Musavat was blamed for the March events. It is absolutely baseless, because to declare a war one must possess at least some physical strength, which Musavat lacked. Others accuse Musavat that it provoked the March events by defending the idea of autonomy for Azerbaijan. This could resemble the truth to a certain extent. If we obediently bowed to the enemies of our freedom, these events might not have happened. But we could not have done that. We openly claimed the autonomy for Azerbaijan, and this increased the number of our enemies.[54]

In Soviet Azerbaijan, historical accounts of March Days were made to support the actions of Baku Soviet and to condemn Musavat as the culprit of the tragedy. Soviet historiography also tried to suppress the memory of 1918 massacres and omitted the fact that Bolsheviks used the Armenian-Azerbaijani ethnic confrontation to gain power. However, in 1978, then-leader of Soviet Azerbaijan, Heydar Aliyev recalled the forgotten March Days in his speech dedicated to the 100th anniversary of Stepan Shahumyan as follows:

In March 1918, the Musavatist anti-Soviet rebellion was raised in Baku, intending to strangle the Soviet Government. Thanks to the firm and resolute action of the Bolsheviks, however, the rebellion was extinguished." [55]

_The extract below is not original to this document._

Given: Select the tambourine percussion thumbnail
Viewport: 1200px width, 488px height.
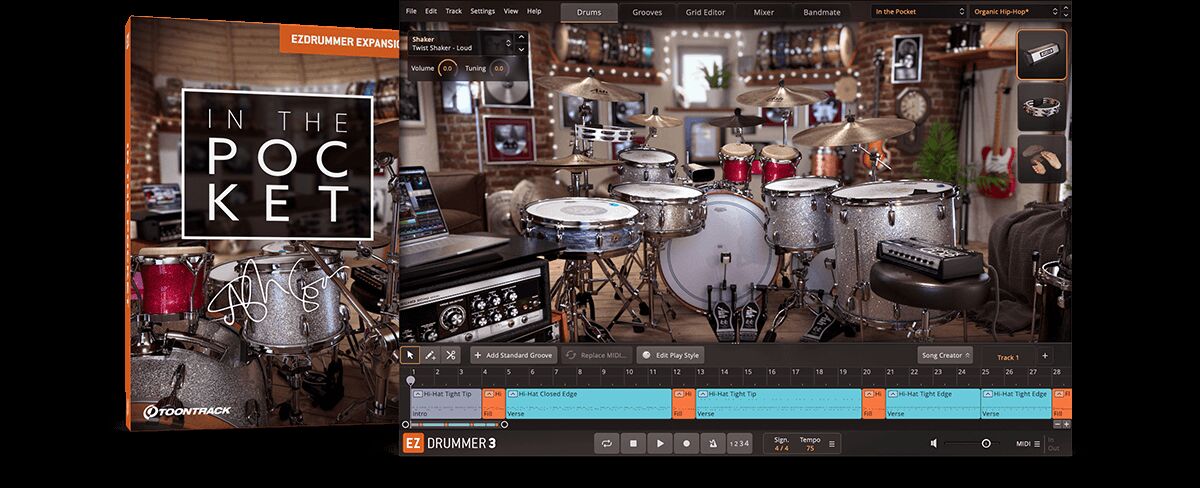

Exactly twenty years later, as the President of independent Azerbaijan, Heydar Aliyev issued a decree condemning March Days as the beginning of Azerbaijani genocide. Text of the 1998 Presidential decree describes the March events as follows:

"Taking advantage of the situation following the end of the First World War and the February and October 1917 revolutions in Russia, the Armenians began to pursue the implementation of their plans under the banner of Bolshevism. Under the watchword of combating counter-revolutionary elements, in March 1918 the Baku commune began to implement a criminal plan aimed at eliminating Azerbaijanis from the whole of Baku province".[15]

Soviet position

The Baku Soviet's Committee of Revolutionary Defense issued a proclamation early in April explaining the events and their causes. The statement claimed an anti-Soviet character of the rebellion and blamed Musavat and its leadership for the events. Soviet's statement asserted that there was a carefully laid out conspiracy by Musavat to overthrow the Baku Soviet and to establish its own regime:

The enemies of Soviet power in the city of Baku have raised their head. The malice and hatred with which they viewed the revolutionary organ of the workers and soldiers began recently to overflow into open counterrevolutionary activities. The appearance of the staff of the Savage Division, headed by the unmasked Talyshkhanov, the events in Lenkoran, in Mugan, and at Shemakha, the capture of Petrovsk by the Daghestan regiment and the withholding of grain shipments from Baku, the threats of Elisavetpol, and in the last few days of Tiflis, to march on Baku, against soviet power, the aggressive movements of the armored train of the Transcaucasian Commissariat in Adzhikabul, and, finally, the outrageous behavior of the Savage Division on the steamship Evelina in shooting comrades--all this speaks of the criminal plans of the counterrevolutionaries grouped mainly around the Bek party Musavat and having as its goal the overthrow of Soviet power." [38]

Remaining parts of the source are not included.